In the records that follow, find the line containing "You are a computer-use" and the line containing "Where should I click to: Click the 1000", then transcribe both and every line between them exactly, omitting pictures.

Provided information:
= = = = = = =
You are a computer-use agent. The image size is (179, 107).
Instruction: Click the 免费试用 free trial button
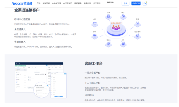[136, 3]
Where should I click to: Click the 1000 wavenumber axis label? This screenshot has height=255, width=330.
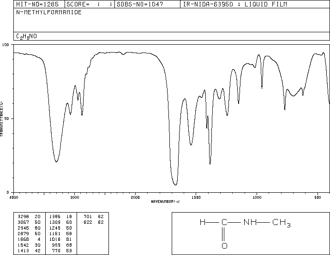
= = = = = = =
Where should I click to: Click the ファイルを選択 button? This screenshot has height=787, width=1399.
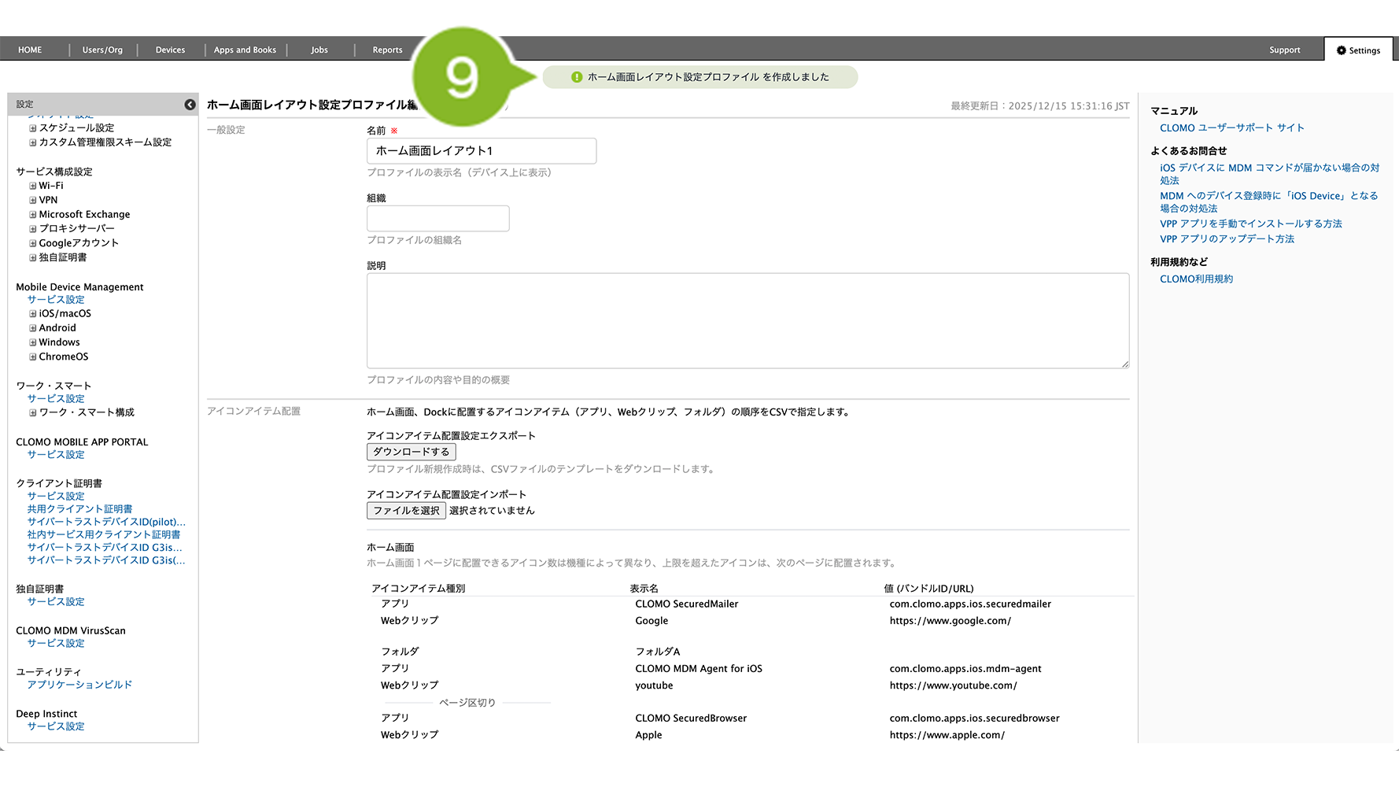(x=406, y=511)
= = = = = = =
Answer section:
You are a computer-use agent. The image size is (179, 107).
Instruction: Click the 免费试用 free trial button
[136, 3]
Where should I click to: Click the 1000 wavenumber axis label? This screenshot has height=255, width=330.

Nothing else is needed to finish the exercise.